Similar legislation, H.R. 3193, passed the House by a wide margin last year, in what was viewed largely as a political exercise because it was never taken up by the Senate. The current bill should also move quickly through the House. The bill was introduced with 20 co-sponsors, who are Republican members of the House Financial Services Committee. While H.R. 1266 contains many of the same provisions as prior legislative efforts to reform the CFPB, such as replacing the Director with a bi-partisan commission, the current bill omits provisions intended to subject the CFPB to Congressional appropriations oversight. This omission likely will appeal to some House Democrats, only 10 of whom voted for similar legislation in 2014. With a change in control of the Senate, the CFPB reform legislation could also receive a different reception in the Senate, unless Senator Warren and her allies are able to hold up a Senate vote. While President Obama would likely veto the current bill, greater movement toward agreement in Congress could create momentum toward compromise legislation.

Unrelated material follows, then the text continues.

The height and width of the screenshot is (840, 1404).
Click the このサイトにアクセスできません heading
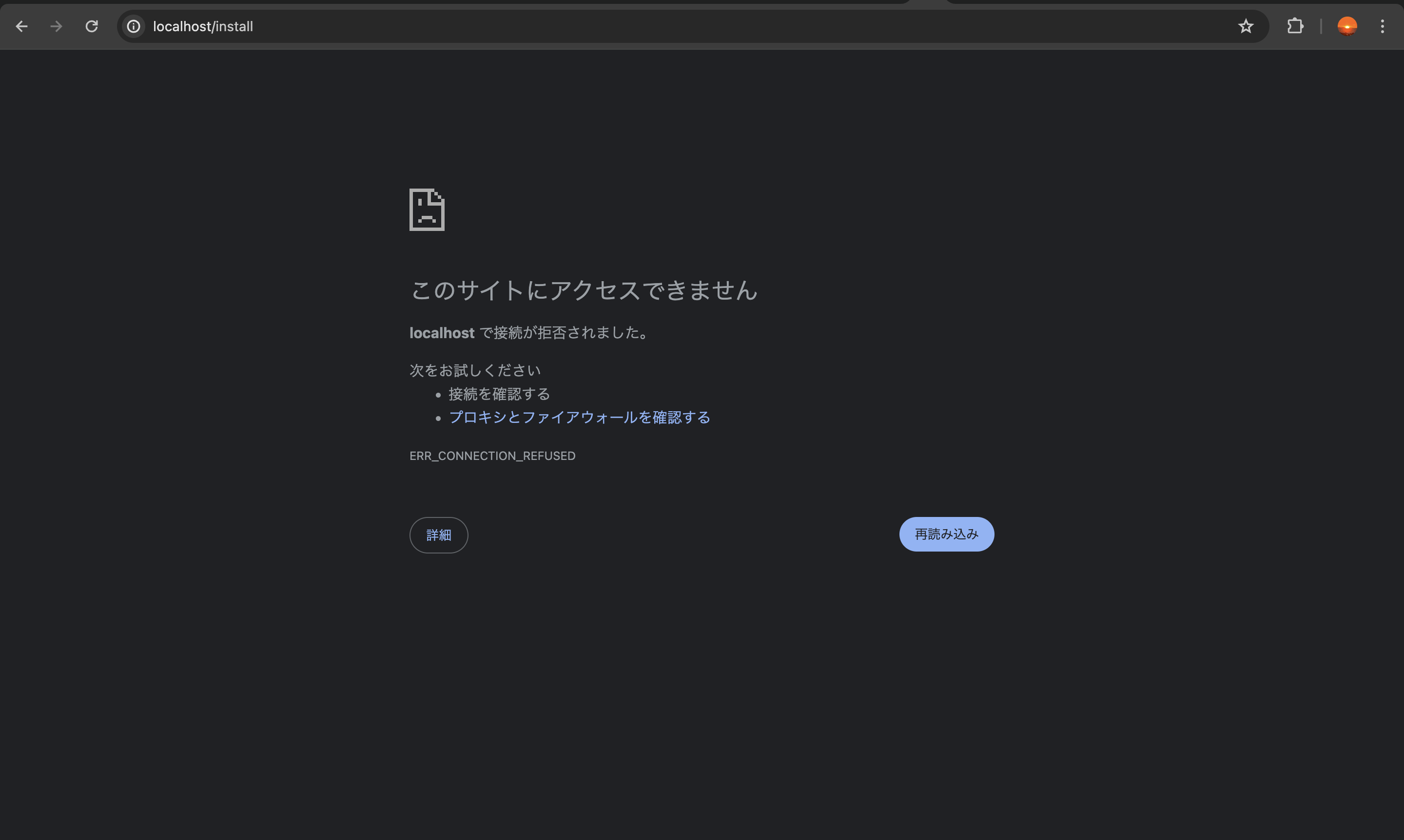(x=584, y=290)
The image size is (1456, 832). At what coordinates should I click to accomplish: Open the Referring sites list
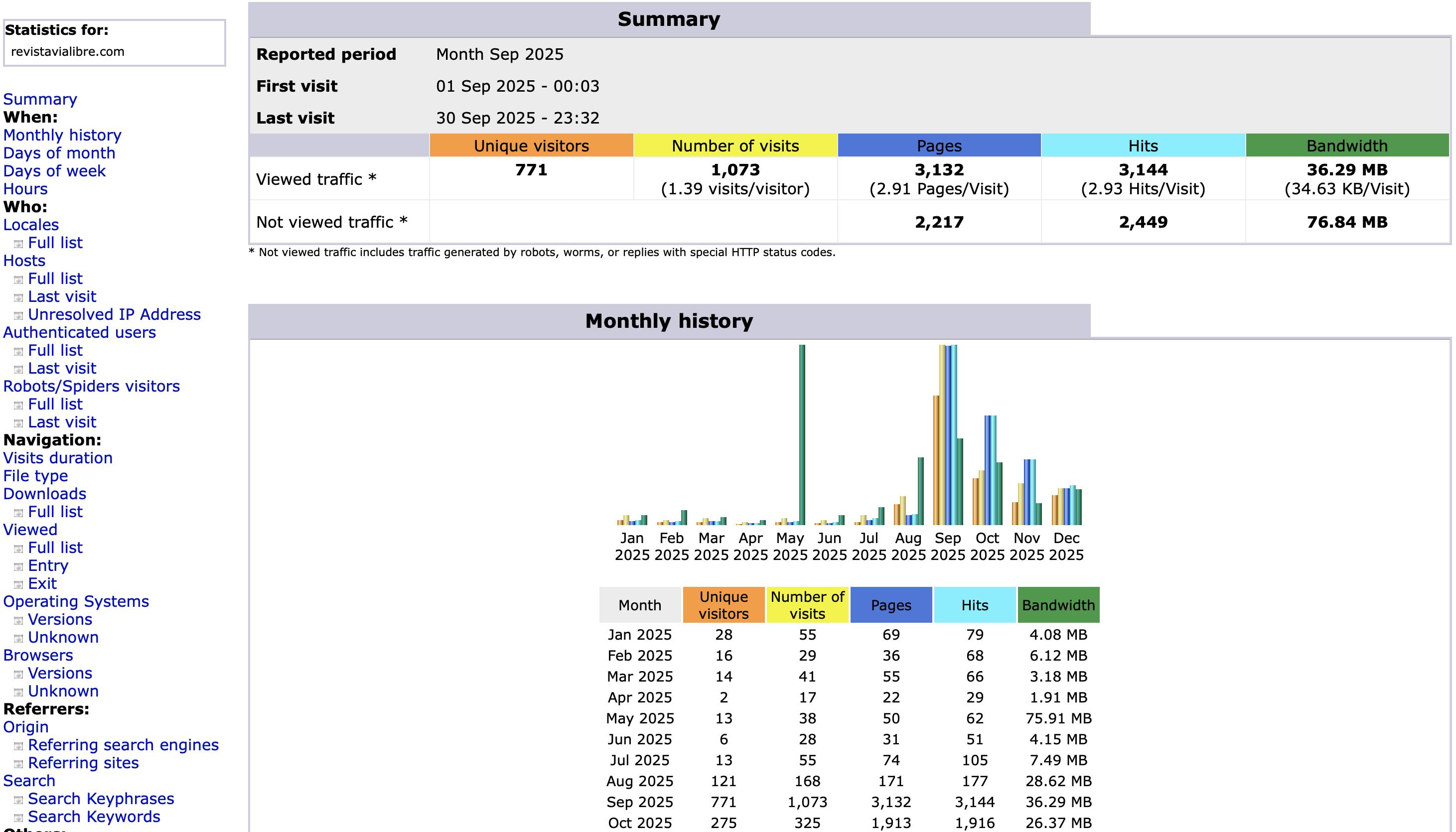tap(83, 763)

A number of financial services trade associations wrote a joint letter to Chairman Neugebauer stating their support for the bill. In particular, they said: “A commission would serve as a source of balance and stability for consumers and the financial services industry by encouraging internal debate and deliberation, ultimately leading to increased transparency.” The letter also noted: “In 2009, then-House Speaker Nancy Pelosi (D-CA), then- House Financial Services Committee Chairman Barney Frank (D-MA), and Ranking Member Maxine Waters (D- CA) led passage of legislation in the House with strong Democrat support to create a five-member commission to oversee the CFPB which is nearly identical to what [H.R. 1266]… proposes to do.” The signatories supporting the bill were the American Bankers Association, American Financial Services Association, Consumer Bankers Association, Credit Union National Association, Financial Services Roundtable, Independent Community Bankers of America, National Association of Federal Credit Unions, and U.S. Chamber of Commerce.

A coalition of consumer groups wrote to Congress in support of maintaining the current CFPB structure and arguing both in support of the work the CFPB has undertaken and that “[t]he CPFB’s leadership structure is critical to its accountability to the public and consumers.”